- INSTRUCTION A: Reproduce the HTML::TokeParser post below in full, keeping every character and line break as it appears.

- PAGE EXCERPT:
● ● ● ● ● ● ●

RE: HTML::TokeParser

Dan Muey Tue, 11 Feb 2003 14:23:45 -0800


> Dan Muey wrote:
> 
> > 
> >> 
> >> I am trying to use HTML::TokeParser
> >> From the cpan page for this I used this example :
> >>  
> >>                 while (my $token = $p->get_tag("a")) {
> >>                         my $url = $token->[1]{href} || "-";
> >>                         my $text = $p->get_trimmed_text("/a");
> >>                         print "$url\t$text \n";
> >>                 }
> >>  
> >> Worked great ::
> >> So I tried to do something similar with the img tag ::
> >> 
> >>                 while (my $token = $p->get_tag("img")) {
> >>                         my $src = $token->[1]{src} || "-";
> >>                         my $alt = $token->[1]{alt} || "-";
> >>                         print "$src\t$alt\n";
> >>                 }
> >>  
> >> and I get nothing, even thought I know there are lots of image tags
> > 
> > I tried commenting out the 'a'; version and the 'img' 
> version worked!

● ● ● ● ● ● ●

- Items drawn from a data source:

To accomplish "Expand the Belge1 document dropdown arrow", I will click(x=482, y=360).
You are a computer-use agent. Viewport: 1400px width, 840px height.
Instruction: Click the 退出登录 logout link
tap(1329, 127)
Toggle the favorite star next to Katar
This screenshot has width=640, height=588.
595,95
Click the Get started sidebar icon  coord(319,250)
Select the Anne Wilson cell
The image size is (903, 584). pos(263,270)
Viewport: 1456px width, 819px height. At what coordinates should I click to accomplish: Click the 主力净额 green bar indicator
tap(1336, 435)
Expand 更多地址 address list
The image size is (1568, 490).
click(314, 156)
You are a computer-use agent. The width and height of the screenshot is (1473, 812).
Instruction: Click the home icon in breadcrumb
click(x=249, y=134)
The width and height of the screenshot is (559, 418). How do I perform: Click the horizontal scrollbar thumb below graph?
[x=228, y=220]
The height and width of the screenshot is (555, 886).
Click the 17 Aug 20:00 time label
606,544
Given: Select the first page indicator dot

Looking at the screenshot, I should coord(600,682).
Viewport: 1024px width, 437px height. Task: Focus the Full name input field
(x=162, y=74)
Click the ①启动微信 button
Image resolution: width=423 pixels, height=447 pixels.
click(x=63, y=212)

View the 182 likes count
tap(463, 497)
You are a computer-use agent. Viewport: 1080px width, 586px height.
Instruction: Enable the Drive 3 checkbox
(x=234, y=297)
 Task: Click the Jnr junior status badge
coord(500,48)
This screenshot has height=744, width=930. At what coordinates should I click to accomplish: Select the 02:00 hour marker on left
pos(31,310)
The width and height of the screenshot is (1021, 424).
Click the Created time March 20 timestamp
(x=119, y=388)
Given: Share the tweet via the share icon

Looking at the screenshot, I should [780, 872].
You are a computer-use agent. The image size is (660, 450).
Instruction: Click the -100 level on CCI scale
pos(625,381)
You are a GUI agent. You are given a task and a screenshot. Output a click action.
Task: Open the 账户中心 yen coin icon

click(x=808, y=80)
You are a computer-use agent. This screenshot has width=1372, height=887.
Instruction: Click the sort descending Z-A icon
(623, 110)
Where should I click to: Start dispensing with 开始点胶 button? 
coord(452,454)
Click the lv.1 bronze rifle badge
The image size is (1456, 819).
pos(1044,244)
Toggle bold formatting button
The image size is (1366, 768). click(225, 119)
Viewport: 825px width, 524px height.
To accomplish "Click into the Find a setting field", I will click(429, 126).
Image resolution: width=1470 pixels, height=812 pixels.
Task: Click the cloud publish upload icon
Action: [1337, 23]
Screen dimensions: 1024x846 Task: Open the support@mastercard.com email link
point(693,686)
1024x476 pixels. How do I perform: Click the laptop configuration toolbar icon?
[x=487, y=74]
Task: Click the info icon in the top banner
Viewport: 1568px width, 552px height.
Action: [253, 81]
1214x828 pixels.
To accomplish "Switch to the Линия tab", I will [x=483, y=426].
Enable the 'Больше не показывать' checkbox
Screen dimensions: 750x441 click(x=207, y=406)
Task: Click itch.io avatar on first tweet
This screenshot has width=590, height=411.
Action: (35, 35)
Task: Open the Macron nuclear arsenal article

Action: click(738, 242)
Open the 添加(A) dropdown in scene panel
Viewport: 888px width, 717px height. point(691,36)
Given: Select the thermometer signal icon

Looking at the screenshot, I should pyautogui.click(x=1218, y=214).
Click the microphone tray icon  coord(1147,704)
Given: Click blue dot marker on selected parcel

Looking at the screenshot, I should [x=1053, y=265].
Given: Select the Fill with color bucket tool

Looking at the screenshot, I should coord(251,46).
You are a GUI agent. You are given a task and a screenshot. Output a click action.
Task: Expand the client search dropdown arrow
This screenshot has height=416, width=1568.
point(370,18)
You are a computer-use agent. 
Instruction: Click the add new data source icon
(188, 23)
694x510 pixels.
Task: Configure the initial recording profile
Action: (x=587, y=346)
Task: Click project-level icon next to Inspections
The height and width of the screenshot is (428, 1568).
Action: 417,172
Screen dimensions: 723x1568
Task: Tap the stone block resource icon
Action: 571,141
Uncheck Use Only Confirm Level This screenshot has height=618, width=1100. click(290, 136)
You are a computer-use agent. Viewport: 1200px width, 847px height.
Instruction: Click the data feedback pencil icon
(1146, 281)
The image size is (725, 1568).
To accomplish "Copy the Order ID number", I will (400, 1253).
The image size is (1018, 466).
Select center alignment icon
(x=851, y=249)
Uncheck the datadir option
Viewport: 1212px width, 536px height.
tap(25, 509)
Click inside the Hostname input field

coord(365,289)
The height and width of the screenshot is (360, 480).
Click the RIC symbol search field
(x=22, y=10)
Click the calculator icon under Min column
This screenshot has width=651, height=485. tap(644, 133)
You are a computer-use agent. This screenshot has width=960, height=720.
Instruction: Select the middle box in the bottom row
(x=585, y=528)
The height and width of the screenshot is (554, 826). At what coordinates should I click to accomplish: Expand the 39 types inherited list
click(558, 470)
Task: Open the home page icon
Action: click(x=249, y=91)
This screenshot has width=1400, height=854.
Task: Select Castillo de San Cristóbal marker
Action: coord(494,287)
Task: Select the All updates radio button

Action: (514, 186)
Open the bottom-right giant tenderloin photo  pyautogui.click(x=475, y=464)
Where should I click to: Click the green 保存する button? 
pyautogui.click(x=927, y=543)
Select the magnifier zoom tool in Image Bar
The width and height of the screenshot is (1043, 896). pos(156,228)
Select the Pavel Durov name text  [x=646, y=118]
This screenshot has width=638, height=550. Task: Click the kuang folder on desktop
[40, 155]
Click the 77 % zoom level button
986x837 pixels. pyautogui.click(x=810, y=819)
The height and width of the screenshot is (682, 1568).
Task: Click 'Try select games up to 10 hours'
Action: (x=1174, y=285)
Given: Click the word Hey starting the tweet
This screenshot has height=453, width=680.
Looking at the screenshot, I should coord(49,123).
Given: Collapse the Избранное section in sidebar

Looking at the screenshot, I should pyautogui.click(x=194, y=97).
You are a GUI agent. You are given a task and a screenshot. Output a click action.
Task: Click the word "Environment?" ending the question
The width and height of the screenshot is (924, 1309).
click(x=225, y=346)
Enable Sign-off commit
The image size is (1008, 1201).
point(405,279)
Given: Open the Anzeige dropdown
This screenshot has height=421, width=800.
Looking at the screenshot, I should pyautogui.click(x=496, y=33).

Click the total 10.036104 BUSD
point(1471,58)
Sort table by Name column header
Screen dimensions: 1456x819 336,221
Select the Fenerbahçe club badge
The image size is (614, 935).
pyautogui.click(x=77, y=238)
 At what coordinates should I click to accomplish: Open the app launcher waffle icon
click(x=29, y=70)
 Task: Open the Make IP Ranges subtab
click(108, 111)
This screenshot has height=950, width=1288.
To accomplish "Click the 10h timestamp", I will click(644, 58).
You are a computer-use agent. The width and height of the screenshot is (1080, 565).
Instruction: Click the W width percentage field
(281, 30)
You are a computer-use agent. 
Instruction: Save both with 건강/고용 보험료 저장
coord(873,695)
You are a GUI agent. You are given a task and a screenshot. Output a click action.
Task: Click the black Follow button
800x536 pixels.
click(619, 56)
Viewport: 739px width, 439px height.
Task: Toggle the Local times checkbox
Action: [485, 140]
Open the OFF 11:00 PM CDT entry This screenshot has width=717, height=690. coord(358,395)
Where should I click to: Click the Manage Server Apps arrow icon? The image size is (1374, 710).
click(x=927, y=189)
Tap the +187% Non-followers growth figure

● ● ● ● ● ● ●

- INSTRUCTION B: Write out the lines of the listing from the line with "The width and height of the screenshot is (559, 418)." up to and including the line with "tap(463, 497)".

- WRITTEN RESPONSE A:
RE: HTML::TokeParser

Dan Muey Tue, 11 Feb 2003 14:23:45 -0800


> Dan Muey wrote:
> 
> > 
> >> 
> >> I am trying to use HTML::TokeParser
> >> From the cpan page for this I used this example :
> >>  
> >>                 while (my $token = $p->get_tag("a")) {
> >>                         my $url = $token->[1]{href} || "-";
> >>                         my $text = $p->get_trimmed_text("/a");
> >>                         print "$url\t$text \n";
> >>                 }
> >>  
> >> Worked great ::
> >> So I tried to do something similar with the img tag ::
> >> 
> >>                 while (my $token = $p->get_tag("img")) {
> >>                         my $src = $token->[1]{src} || "-";
> >>                         my $alt = $token->[1]{alt} || "-";
> >>                         print "$src\t$alt\n";
> >>                 }
> >>  
> >> and I get nothing, even thought I know there are lots of image tags
> > 
> > I tried commenting out the 'a'; version and the 'img' 
> version worked!

- WRITTEN RESPONSE B:
The width and height of the screenshot is (559, 418). How do I perform: Click the horizontal scrollbar thumb below graph?
[x=228, y=220]
The height and width of the screenshot is (555, 886).
Click the 17 Aug 20:00 time label
606,544
Given: Select the first page indicator dot

Looking at the screenshot, I should coord(600,682).
Viewport: 1024px width, 437px height. Task: Focus the Full name input field
(x=162, y=74)
Click the ①启动微信 button
Image resolution: width=423 pixels, height=447 pixels.
click(x=63, y=212)

View the 182 likes count
tap(463, 497)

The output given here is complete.